Abimle tartışıyordum geçenlerde... Kendisi, şeriat düzenini
isteyenlerden olur... "Sigortaya ne gerek var"
dedi birden. Şaşırakaldım! Kimden duyduysa bilmem, şu
sosyal sigorta denen şeye gerek yokmuş, Allah bütün
insanları doğarken sigortalıyormuş çünkü! Aynen böyle
söyledi işte.
ilaç parası da veriyor mu?" dedim, işin şakasıydı
tabii.
Önceden, islami akımların bu kadar geliştirilmesini,
devrim tehlikesini savuşturmak için basit bir yöntem
olarak düşünürdüm.
Bir konfeksiyon işçisinin bu sözleri gözlerimi açtı.
Hayır, bu yapay geliştirme çabasının altında bir başka
çıkar, artı değer sömürüsünün ideolojik gözboyama gibi
bir başka yolla da artırılıp güvenceye alınması yatıyordu.
Artık bir fabrikaya işçi alınırken bir MHP'li, bir de
islamcı olmasına bakılıyor, dedi abim. Söyledikleri
durumu ne kadar güzel açıklıyor değil mi? îşçi müslüman
olursa, sigorta gerekmiyor, işçi hem müslüman hem de
MHP'li olursa sendika filan zaten ortadan kalkmış oluyor.
İşçi müslüman olursa, 2 milyon 700 bin ona yeter. Çünkü
bu dünya zaten üç günlük "imtihan dünyası"
dır. Tanrı sırf sınav olsun diye kullarının bazılarını
yoksul, bazılarını ise zengin yaratmıştır. Dolayısıyla
gerçekten inanmış müslümanların yapabileceği tek şey,
yoksulluğuna şürkretmektir. Bu kullardan zengin olanları
ise "takdiri ilahi"(!) sonucu "mecbur
edildikleri"(!) bu lüks yaşama allah rızası için
katlanırlar!.. Müslüman işçinin görevi kafasını böyle
şeylere takıp verimini düşürmek değil, daha çok öbür
dünyayı düşünerek oraya yatırım yapmaktır. Şu geçici
dünyanın zahmetlerine katlanmaktansa öbür dünyanın bağlar-bahçelerle
dolu, hurilerle donanmış cennetini hayal edip vaziyeti
idare etmek en doğrusudur!..
insanı, kendisinden, kendi iradesinden ve, emeğinden
bu kadar yabancılaştırmanın herhalde en iyi yolu dinsel
akımı desteklemek olmalı!..
Gerçekten, bu, sermaye için bulunmaz hint kumaşı değil
mi?
Refah Partisi'nin son makyaj değişiklikerinden öte esas
işlevi burada duruyor işte.

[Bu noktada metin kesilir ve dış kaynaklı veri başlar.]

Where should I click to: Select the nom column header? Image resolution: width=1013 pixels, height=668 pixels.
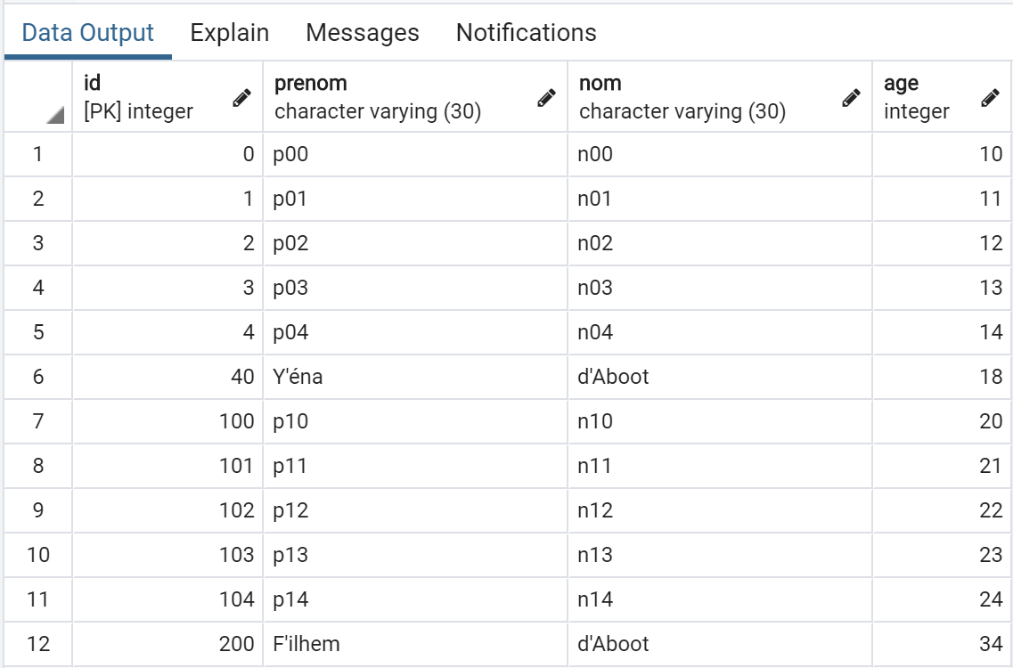click(700, 98)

ABD ziyaretlerinin anlamı
da buraya kadar uzanıyor.
Sermaye herşeyi düşünürken çok yönlü düşünüyor vesselam!
Bir yandan gençliği ve işçi sınıfını pasifize edecek
dana yeni, daha modern yöntemler araştırılıp bulunurken,
bir yandan da şu eski-paslı din silahından bir türlü
vazgeçmiyorlar. Bir yandan düzene karşı tepkiler Amerikan
bayraklarının yakıldığı gösteriler vb. yoluyla islami
kanada kaydırılarak komünist cereyanlardan korunuyor,
diğer yandan da sömürünün katmerleştirilmesini kolay
hale getiren bir uyuşukluk ideolojisi yaygın hale getiriliyor.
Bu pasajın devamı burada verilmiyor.